━━━ TASK MATERIAL ━━━

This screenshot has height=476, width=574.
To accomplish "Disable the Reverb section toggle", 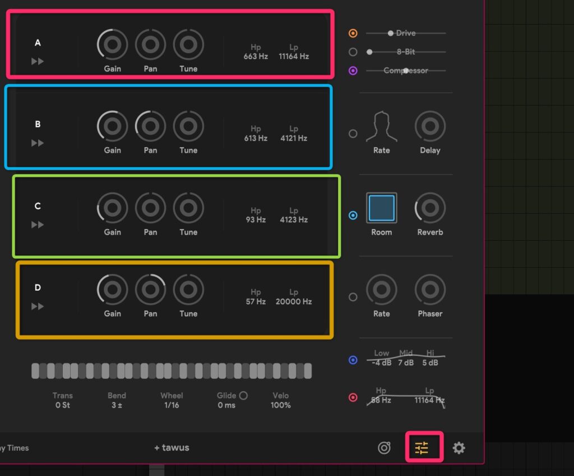I will 353,215.
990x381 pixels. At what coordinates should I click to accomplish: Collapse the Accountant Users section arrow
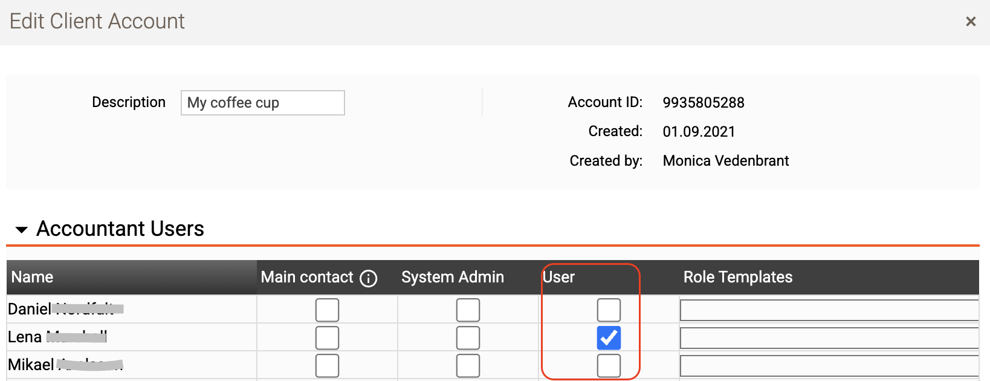22,230
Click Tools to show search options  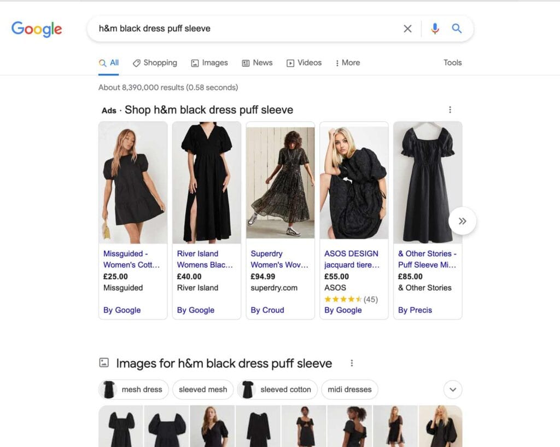point(452,63)
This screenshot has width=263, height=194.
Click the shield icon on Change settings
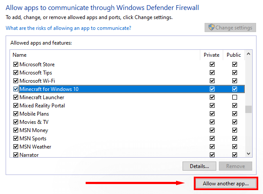coord(211,28)
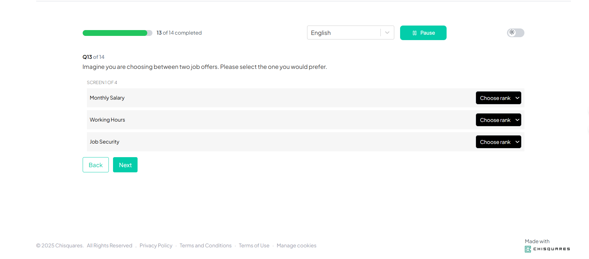
Task: Select the Monthly Salary row label
Action: (107, 98)
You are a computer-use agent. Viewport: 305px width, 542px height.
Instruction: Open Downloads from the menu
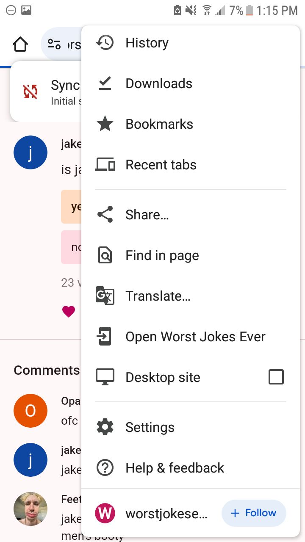[x=159, y=83]
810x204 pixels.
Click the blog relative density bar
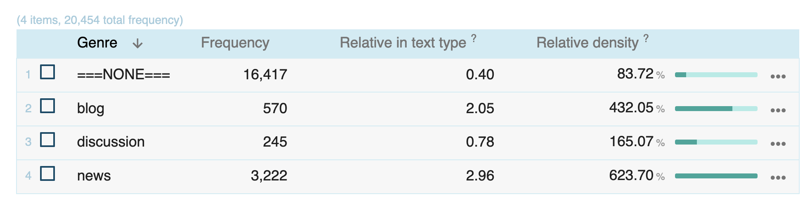[716, 109]
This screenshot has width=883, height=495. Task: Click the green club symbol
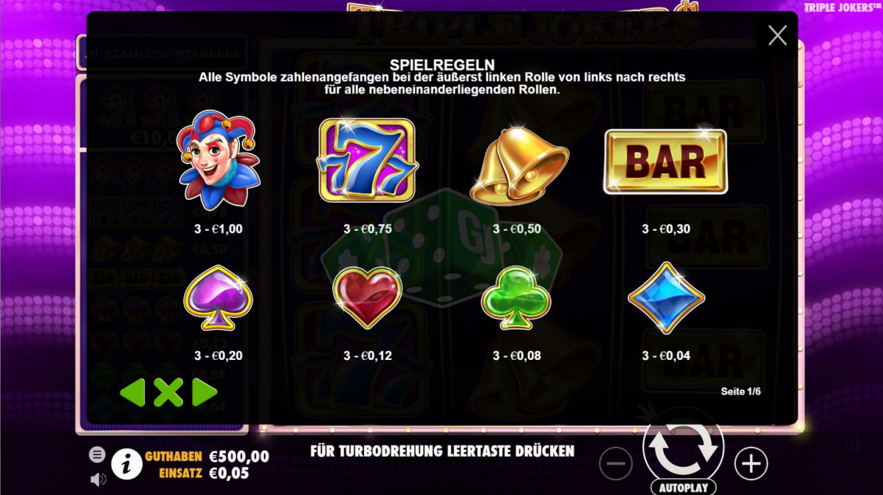[x=516, y=298]

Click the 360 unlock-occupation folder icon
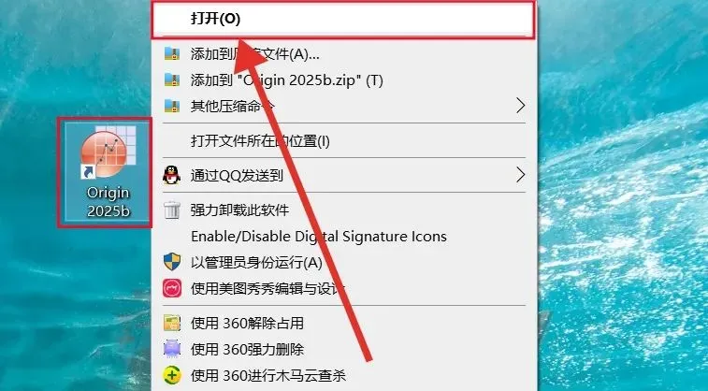[171, 324]
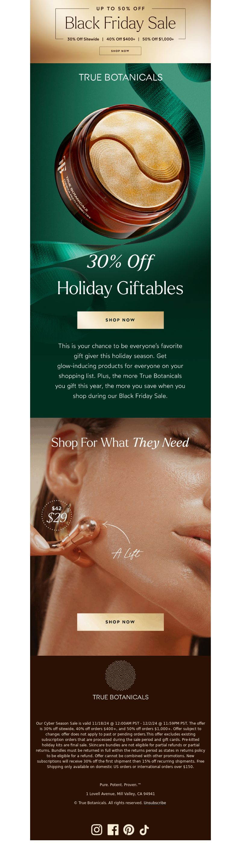
Task: Click the small Shop Now button in top banner
Action: (120, 51)
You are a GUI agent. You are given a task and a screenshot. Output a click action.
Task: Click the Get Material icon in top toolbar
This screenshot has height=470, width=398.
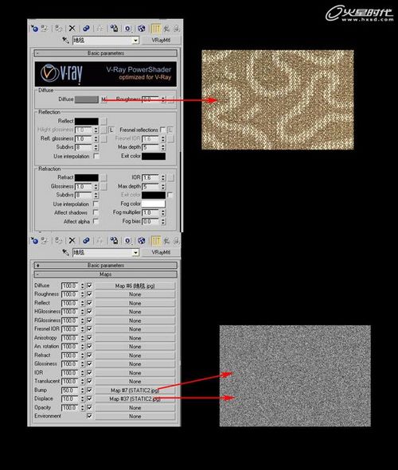(x=34, y=29)
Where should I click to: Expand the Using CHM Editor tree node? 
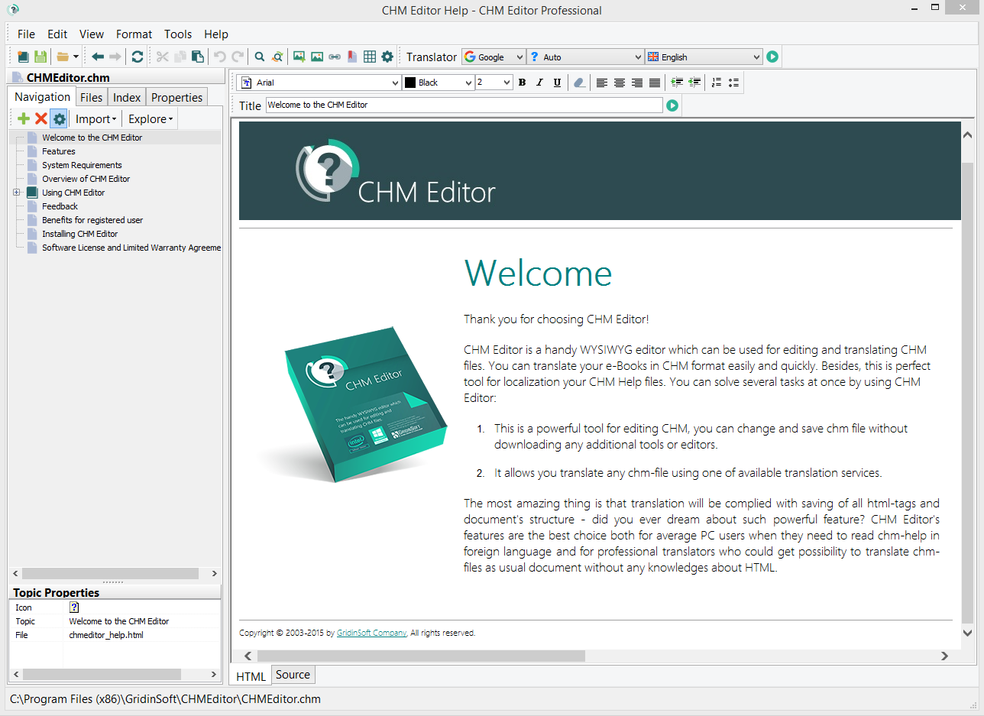[17, 192]
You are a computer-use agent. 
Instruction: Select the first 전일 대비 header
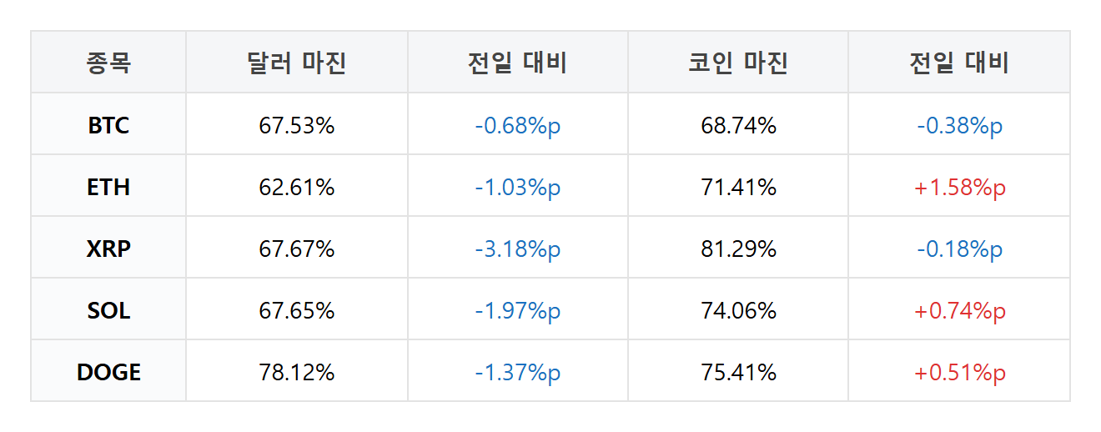[518, 63]
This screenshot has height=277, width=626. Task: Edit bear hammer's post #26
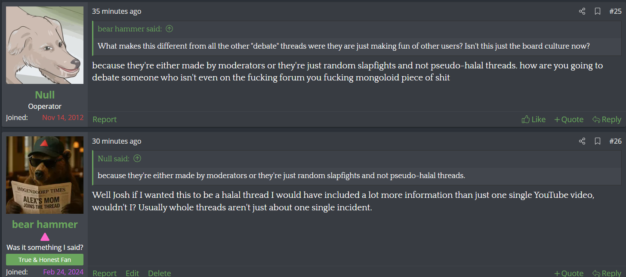coord(132,273)
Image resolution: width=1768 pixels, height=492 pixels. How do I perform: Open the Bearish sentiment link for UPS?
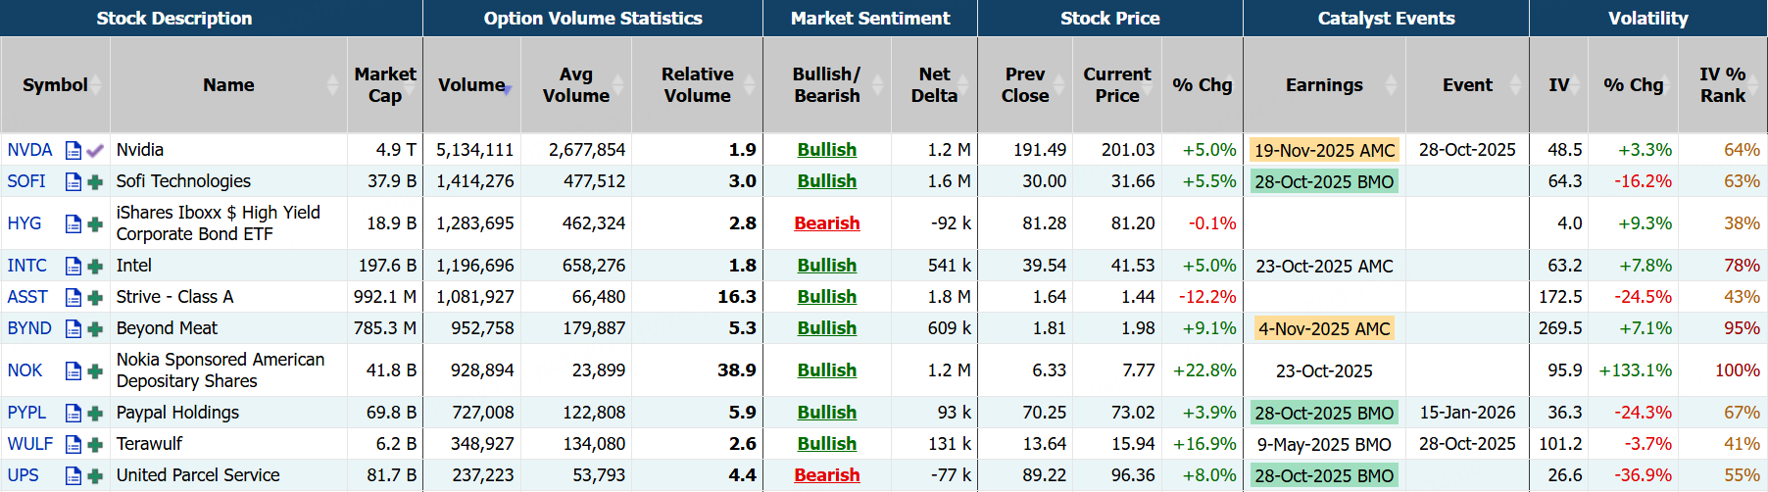(826, 475)
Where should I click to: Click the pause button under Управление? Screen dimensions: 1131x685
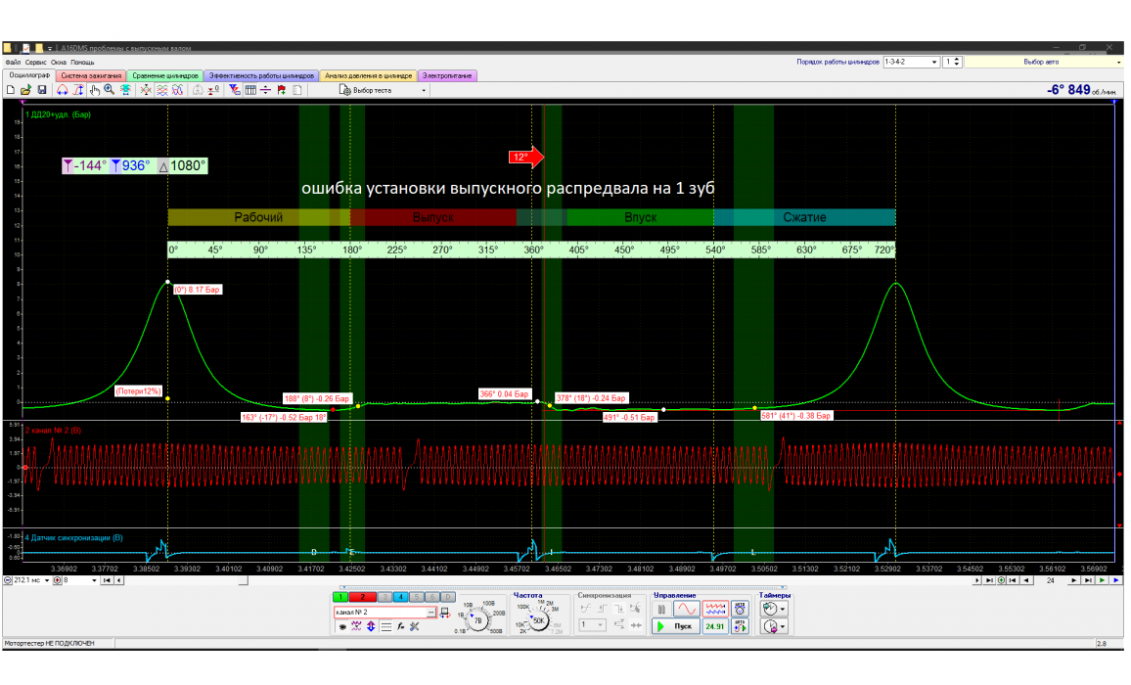click(x=662, y=609)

━━━

§ BRIEF: A verbatim copy is needed of the lines running from the line with "You are a computer-use agent. Viewport: 305px" to the end of the data above, both included. Keep the pictures out of it.

§ SOLVED EXERCISE:
You are a computer-use agent. Viewport: 305px width, 542px height.
Instruction: Open Downloads from the menu
[x=159, y=83]
810x204 pixels.
Click the blog relative density bar
[716, 109]
This screenshot has width=883, height=495. Task: Click the green club symbol
[x=516, y=298]

Click the 360 unlock-occupation folder icon
[171, 324]
Task: Click the small Shop Now button in top banner
Action: (120, 51)
You are a GUI agent. You are given a task and a screenshot. Output a click action.
Task: Click the Get Material icon in top toolbar
This screenshot has height=470, width=398.
(x=34, y=29)
Where should I click to: Expand the Using CHM Editor tree node? 
[17, 192]
You are a computer-use agent. 
Instruction: Select the first 전일 대비 header
[518, 63]
This screenshot has height=277, width=626. Task: Edit bear hammer's post #26
coord(132,273)
Image resolution: width=1768 pixels, height=492 pixels. How do I perform: Open the Bearish sentiment link for UPS?
(826, 475)
Where should I click to: Click the pause button under Управление? Screen dimensions: 1131x685
click(x=662, y=609)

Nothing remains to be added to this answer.